I wish I had more to write about here, but all the new, writing-worthy things I’ve been doing lately involve my job. I have a lot to say about how I’m adjusting to the decision-making part of it. It’s been a long time since I had a job in which people came to me to inquire about What Should We Do With This Thing or How Should We Approach That Issue. In the past five years I’ve been a waitress and an HTML e-mail coder, neither of which involved other people consulting me on the major decisions. This new role is an interesting adjustment.
But I can’t really talk about my job.
Last Sunday afternoon I watched ten episodes of Dexter in a row. I didn’t intend to watch ten episodes in a row, but I watched the first one while riding my exercise bike, and it was really good so I watched the second one while I ate. That one was good, too, and I wanted to find out what happened next. So I watched another one and another one and another one, and then I looked up and it was midnight.
Dexter is really scary. It’s very gross, but I’m mostly okay with that. It’s creepy and dark and suspenseful, and that was scary enough that I debated sleeping with the lights on. But what scared me the most was the main character.
Dexter is a forensics analyst for the Miami police by day and a serial killer by night, but he only kills people who are guilty of terrible crimes (child molestation, multiple murder, etc.). The fact that he only kills bad people, coupled with the slightly dubious story of how he became the way he is, compounded by the fact that the story takes place from his point of view, is supposed to make him a sympathetic character. And for the most part, it does.
So the character of Dexter himself isn’t what scared me. No, the thing that scared me arose from a particular type of dizzying myopia that comes from spending long hours immersed in a fictional world. This happens to me all the time.
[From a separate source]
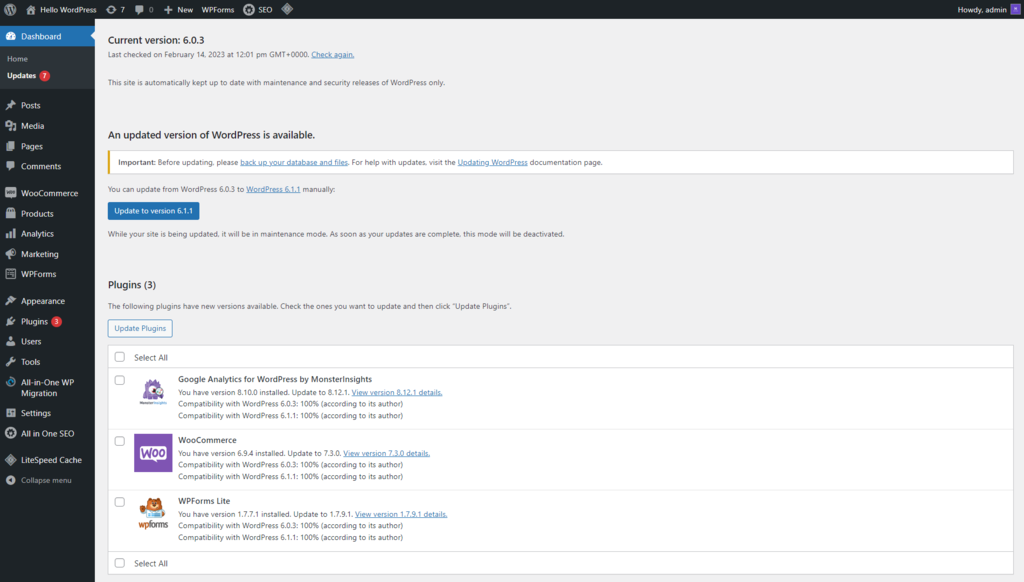Viewport: 1024px width, 582px height.
Task: Click the MonsterInsights plugin thumbnail
Action: pos(152,392)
When I watch one season of a TV show from start to finish, or when I read a book from cover to cover in one sitting, the characters and situations and themes stick with me long after I’m done.
As I was watching all these episodes of Dexter in a row, I was thinking, I bet it’s really hard keeping such a big secret from everyone. How lonely it must be to have nobody to talk to about it. I wonder if anyone I know has a really big secret like that. Oh come on, that’s dumb. But everyone has little secrets, don’t they? Things they’ve only told one or two people over the course of their lifetimes? Sometimes I look at people I know and wonder how much I really know about them. How well do we know anyone at all?
That’s what really scared me about Dexter: the idea that (Google notwithstanding) we can only know as much about another person as they’re willing to tell us. Though this scary thought was magnified by the ten hours I spent watching a show about a serial killer, it’s a thought I’ve been playing with for some time.
A few weeks ago I had dinner with a big group of people, most of whom I’ve known for at least six years. I’d lost touch with most of them, though, and there were a few people there whom I hadn’t seen in a very long time. At one point during the meal, I looked up from my plate and thought, I don’t know these people anymore. Time and new jobs and moving away and breakups turned them all into virtual strangers, people I don’t know any better than I did six years ago.
During dinner, I found myself basing my interactions with these old friends on what I knew of them from the last time I saw them. It didn’t work, of course. They’re different and I’m different, and although I didn’t expect things to be the same as they used to be, I was surprised at how really weird it was.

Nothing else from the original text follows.